Around 1887 the church trained artists; self-taught artists from all around the nation were lured to Entoto.  Atse Menelik decided to send Afework Gebreyesus to study art in Europe.  In less than a quarter of a century, the art modernization movement shifted in part from its center in Entoto, where it all began, to its primary center in Addis Ababa’s Arat Kilo.  In the 1940s, the modern art movement began to bloom first with figures like Abebe Wolde Giorgis, Agegnehu Engeda and Zerihun Dominique, and moving on to the parliament studio, the Kine Tibebe School and the Prince Shale Selassie School.  It finally reached its peak in 1959 at the Addis Ababa School of Fine Arts.  Ale Felege was the director until he was forced to resign in 1974.  Presently, the school is affiliated with Addis Ababa University under its new name, Addis Ababa University School of Fine Arts and Design.

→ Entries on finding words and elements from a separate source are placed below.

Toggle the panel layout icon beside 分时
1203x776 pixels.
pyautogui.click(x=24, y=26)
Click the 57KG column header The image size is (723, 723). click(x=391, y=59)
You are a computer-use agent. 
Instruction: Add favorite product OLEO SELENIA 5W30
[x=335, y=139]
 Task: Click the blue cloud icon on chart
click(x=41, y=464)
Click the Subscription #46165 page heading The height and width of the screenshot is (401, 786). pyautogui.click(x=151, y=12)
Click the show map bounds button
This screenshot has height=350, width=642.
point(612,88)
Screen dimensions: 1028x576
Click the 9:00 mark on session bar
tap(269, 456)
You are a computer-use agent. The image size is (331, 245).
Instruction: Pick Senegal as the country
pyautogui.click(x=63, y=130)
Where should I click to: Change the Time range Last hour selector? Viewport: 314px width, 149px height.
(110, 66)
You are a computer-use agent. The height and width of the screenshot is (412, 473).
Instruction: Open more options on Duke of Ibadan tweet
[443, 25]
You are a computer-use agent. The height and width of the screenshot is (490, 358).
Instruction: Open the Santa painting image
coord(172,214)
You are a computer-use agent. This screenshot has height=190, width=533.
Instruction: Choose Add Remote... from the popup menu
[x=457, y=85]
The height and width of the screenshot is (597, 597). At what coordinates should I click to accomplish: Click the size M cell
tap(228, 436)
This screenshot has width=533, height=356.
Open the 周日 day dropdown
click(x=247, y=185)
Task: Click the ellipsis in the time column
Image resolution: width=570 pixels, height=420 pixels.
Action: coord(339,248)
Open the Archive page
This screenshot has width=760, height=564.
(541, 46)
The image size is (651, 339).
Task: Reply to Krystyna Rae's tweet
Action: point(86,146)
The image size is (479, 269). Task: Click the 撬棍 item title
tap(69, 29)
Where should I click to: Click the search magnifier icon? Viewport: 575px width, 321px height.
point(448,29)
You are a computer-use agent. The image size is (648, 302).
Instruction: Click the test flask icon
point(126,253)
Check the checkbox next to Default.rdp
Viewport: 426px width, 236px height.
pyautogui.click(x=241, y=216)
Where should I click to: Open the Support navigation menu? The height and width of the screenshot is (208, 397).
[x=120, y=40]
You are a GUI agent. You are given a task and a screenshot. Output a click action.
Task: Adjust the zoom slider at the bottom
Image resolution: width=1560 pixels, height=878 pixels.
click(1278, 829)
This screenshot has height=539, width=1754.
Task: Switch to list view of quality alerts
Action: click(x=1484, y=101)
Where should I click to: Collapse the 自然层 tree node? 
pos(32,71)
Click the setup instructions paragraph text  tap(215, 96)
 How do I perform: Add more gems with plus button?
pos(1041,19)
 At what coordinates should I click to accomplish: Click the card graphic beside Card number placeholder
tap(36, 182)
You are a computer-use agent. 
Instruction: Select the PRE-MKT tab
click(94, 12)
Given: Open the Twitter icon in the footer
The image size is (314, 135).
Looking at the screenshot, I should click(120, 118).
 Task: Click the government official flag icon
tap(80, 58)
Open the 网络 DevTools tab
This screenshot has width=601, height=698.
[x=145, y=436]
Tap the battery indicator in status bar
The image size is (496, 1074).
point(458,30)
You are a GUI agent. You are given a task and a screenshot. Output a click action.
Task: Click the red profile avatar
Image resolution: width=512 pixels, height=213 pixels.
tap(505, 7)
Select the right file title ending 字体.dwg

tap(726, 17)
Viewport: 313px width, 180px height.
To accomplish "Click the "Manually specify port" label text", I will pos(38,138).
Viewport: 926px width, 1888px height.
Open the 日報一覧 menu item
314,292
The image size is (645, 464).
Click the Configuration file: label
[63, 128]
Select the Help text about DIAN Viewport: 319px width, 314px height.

Ale Felege Selam was born in Selale, Fitch in 1924 and moved to Addis Ababa in his childhood.  Graduating from technical school in the capital, he worked in a garage.  A scholarship from the emperor allowed him to study engineering abroad.  But engineering aside, in 1954 Ale received his B.A. in Fine Arts from the Institute of Art, Chicago, which was known as one of the most prominent art colleges in the United States.  Following a trip to Europe, he returned home and joined the Ministry of Education and Fine Arts.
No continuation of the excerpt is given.